Upon reaching home, I went ahead and rechecked the translation on the two alert signs.  It turns out that “feu” (plural “feux”) can mean both fire and light.  So, “feu rouge” is probably red light.  Thus, the second sign was pretty clearly trying a sort of indirect reminder “You know, *I* always stop at red lights, but, well, if you don’t want to, I guess.. Eh.. (French-shrug)”

But, now I am not sure what to make of the first sign.  Was it actually imploring us not to play with light instead of fire?  Maybe they don’t want us to race the stop lights?  Not that that is particularly easy to do in most of Strasbourg.  Traffic is generally heavy in the city itself.  But, on the other hand it did always seem a bit odd that an area so wet and green would be overly concerned with fire safety.  Of course, this is BBQ season….

Mind you, Germans don’t mess around with vague imagery- verbal or otherwise.  Here is a fire safety sign spotted in Germany on the very next day:

Seriously, y’all, DON’T leave your BBQ unattended or
the fire elementals will reach out
and GRAB your baby!  And, as the poster
warns, Help Often Comes Too Late.

As long as I am on the subject, a few other German things:

My new German Reading Glasses
Severe, but fun!
Sunsets have been gorgeous this month!

A dead Giant European Hornet in front of the apartment.
Yeah, they are large.  And yeah, they have invaded the US.
Keep your eyes peeled.

The weather, as I mentioned, has been wet.  But, that is typical this time of year, and it is a warm wet most of the time.  DS has taken to going for daily scooter rides around the neighborhood, so, these days, like the locals, he just throws on a jacket and heads out in the rain.

Granted, his pants don’t really repel water that much….

More French

DD has participated in an after-school drama club throughout the year at Hogwarts.  Tonight was their drama recital, if you will.  An evening of Sketches- done in English, by mostly non-native English speakers.  It was quite charming, actually.

Apparently we weren’t supposed to enter through the main
gate, but we didn’t read the sign and an administrator
let us in anyways… Getting out, though was trickier!

DD’s skit was about being “In the Army”
She wore her great-grampa’s Navy flight jacket,
and, um… a hat.

Their darling drama coach.  The poor thing was
bright red anytime she had to speak to anyone!
To be fair, it was rather warm in the basement
where the recital was held.

Seven Skits

Did I mention that the event was held in the basement of the P building?  That means, I swear to you, the room is numbered “P00”.

It took me several minutes to figure
out what this is.  Do you know?  I am still
not sure why it is bolted to the wall!
Left Right Left Right!

The tall guy is Sgt.

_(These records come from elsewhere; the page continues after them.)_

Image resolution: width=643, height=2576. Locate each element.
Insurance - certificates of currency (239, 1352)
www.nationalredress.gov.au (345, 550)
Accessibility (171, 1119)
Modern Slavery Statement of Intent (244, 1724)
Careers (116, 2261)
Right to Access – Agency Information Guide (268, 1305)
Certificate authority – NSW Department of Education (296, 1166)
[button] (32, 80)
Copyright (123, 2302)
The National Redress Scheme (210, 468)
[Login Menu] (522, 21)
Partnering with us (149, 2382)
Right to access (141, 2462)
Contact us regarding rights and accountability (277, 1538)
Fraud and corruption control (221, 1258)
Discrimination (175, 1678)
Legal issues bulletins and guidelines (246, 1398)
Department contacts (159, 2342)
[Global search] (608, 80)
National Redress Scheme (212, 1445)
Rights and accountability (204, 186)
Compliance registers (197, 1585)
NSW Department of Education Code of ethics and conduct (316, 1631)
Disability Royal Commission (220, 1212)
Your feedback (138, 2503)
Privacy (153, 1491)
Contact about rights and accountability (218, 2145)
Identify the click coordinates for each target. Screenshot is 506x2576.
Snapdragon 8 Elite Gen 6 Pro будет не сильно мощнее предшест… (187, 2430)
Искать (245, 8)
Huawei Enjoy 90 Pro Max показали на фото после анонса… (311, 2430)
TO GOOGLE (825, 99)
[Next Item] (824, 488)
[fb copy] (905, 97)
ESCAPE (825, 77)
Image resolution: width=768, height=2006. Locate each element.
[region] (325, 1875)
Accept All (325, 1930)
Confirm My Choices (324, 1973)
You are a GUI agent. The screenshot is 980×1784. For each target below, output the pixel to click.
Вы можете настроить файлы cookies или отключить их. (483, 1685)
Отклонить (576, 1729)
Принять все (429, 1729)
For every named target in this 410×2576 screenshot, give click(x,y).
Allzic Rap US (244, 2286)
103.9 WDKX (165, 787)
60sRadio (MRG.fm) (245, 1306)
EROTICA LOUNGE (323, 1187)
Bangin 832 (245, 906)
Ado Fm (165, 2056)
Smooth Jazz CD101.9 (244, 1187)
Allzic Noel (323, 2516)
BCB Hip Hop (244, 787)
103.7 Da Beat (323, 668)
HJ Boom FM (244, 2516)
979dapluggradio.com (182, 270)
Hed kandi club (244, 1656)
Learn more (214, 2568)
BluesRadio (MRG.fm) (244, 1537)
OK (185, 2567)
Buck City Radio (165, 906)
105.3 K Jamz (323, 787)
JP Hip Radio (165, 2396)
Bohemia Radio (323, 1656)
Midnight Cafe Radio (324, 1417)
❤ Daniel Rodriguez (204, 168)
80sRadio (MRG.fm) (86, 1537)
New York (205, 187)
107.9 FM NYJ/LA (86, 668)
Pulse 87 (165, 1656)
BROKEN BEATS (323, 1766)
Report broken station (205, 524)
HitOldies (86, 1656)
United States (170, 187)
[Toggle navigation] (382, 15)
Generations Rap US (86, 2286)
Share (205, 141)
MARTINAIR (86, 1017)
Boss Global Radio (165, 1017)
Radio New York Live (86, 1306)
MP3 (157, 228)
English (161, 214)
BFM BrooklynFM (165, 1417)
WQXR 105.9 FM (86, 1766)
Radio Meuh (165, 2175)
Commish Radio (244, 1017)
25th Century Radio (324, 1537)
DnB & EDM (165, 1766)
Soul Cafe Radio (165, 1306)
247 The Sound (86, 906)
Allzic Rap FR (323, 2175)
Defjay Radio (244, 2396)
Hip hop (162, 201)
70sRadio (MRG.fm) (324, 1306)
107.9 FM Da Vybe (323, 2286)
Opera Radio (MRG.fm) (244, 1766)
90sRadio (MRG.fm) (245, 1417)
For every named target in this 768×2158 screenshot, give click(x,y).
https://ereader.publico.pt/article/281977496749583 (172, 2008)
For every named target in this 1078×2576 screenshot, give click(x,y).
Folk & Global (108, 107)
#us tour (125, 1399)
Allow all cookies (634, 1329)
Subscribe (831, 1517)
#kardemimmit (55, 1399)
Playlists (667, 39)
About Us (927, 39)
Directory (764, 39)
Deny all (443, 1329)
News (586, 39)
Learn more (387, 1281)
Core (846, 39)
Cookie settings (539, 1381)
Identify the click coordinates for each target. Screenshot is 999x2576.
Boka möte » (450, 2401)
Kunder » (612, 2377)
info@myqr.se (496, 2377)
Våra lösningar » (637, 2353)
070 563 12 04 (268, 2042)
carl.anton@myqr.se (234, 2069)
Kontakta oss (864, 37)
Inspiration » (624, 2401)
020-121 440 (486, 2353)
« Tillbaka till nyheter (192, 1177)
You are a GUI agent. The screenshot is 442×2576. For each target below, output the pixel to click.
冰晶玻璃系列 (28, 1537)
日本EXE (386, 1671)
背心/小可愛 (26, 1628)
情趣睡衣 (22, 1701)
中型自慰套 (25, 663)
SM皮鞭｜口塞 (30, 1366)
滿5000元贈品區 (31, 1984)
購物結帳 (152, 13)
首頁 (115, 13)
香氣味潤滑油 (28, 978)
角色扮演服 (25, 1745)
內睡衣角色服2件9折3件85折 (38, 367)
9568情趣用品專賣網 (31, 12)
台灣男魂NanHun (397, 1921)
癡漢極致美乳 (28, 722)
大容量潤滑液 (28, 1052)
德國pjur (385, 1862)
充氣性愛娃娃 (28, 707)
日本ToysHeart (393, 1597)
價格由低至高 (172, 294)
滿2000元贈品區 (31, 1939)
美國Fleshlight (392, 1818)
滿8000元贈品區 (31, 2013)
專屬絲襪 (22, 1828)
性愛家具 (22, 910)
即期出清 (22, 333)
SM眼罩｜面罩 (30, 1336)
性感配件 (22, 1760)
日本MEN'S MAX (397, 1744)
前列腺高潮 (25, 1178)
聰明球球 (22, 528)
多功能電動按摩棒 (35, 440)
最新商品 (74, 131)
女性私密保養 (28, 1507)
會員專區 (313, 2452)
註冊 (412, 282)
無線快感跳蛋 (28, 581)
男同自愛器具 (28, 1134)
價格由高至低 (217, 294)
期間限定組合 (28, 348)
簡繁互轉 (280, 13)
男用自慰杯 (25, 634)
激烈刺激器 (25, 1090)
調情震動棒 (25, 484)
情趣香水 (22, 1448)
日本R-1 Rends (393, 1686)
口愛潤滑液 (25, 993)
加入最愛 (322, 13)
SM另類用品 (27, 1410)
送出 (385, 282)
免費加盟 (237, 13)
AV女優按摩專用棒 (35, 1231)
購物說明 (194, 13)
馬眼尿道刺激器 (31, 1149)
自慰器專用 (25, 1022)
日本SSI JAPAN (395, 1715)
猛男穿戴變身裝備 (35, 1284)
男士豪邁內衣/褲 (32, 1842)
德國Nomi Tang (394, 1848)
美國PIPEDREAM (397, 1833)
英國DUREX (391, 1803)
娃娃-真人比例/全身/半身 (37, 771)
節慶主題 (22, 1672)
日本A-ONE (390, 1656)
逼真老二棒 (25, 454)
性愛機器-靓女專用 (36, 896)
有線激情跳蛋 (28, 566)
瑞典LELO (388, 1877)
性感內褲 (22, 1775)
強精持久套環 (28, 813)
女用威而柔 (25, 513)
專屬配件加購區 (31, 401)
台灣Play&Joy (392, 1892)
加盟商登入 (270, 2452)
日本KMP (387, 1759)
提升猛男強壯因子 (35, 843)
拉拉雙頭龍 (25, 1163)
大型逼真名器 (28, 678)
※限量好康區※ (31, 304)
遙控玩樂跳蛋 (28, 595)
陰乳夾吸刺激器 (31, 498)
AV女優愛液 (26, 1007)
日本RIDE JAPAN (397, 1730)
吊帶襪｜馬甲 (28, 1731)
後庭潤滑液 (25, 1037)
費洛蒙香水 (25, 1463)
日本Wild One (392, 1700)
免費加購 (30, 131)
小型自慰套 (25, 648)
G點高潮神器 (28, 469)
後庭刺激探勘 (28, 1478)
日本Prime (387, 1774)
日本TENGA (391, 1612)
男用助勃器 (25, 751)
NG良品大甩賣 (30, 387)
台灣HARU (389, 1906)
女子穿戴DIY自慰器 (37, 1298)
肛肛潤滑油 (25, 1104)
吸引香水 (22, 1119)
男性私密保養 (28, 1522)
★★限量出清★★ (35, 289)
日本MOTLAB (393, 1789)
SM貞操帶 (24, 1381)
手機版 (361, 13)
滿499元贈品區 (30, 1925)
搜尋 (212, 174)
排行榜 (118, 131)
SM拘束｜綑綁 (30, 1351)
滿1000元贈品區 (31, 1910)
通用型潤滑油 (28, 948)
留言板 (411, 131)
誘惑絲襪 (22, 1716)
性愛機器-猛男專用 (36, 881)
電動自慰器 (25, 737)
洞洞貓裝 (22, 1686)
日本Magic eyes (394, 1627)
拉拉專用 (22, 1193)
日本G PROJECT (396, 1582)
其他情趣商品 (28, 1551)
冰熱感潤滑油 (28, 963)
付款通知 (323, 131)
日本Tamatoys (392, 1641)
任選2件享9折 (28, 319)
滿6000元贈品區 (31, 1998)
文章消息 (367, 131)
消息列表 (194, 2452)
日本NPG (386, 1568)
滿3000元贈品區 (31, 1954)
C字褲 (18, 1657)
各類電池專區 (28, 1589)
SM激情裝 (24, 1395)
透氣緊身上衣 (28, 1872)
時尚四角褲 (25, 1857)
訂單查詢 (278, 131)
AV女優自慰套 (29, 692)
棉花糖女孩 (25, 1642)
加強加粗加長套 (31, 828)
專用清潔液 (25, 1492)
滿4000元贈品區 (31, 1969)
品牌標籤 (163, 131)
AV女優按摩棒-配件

Small, The short on Sgt. Large, and the guy in red
was filling in for their absent Private Potter

DD did the entire thing with a decent English accent- only she didn’t know she was doing it.  It was just the character she had in her mind.  Too fun. Actually, she frequently slips into an English accent when she returns home from Hogwarts.  I think it sounds mysterious and enchanting.  She thinks it is a bit ridiculous.

‘Giovani’
These two were really funny hamming it up as love birds
The stage crew almost dropped the TV, but DD jumped in a grabbed it.
Later, she and one other girl muscled the thing into a new position and then
removed it without assistance.  WTG DD!
Best Costume Goes to – the Old Guy in Shakespeare’s House
Best unexpected moment- at one point in the script, a character knocks on the
door- this toddler from the audience answered it!!!

Flowers & presents for the drama coach!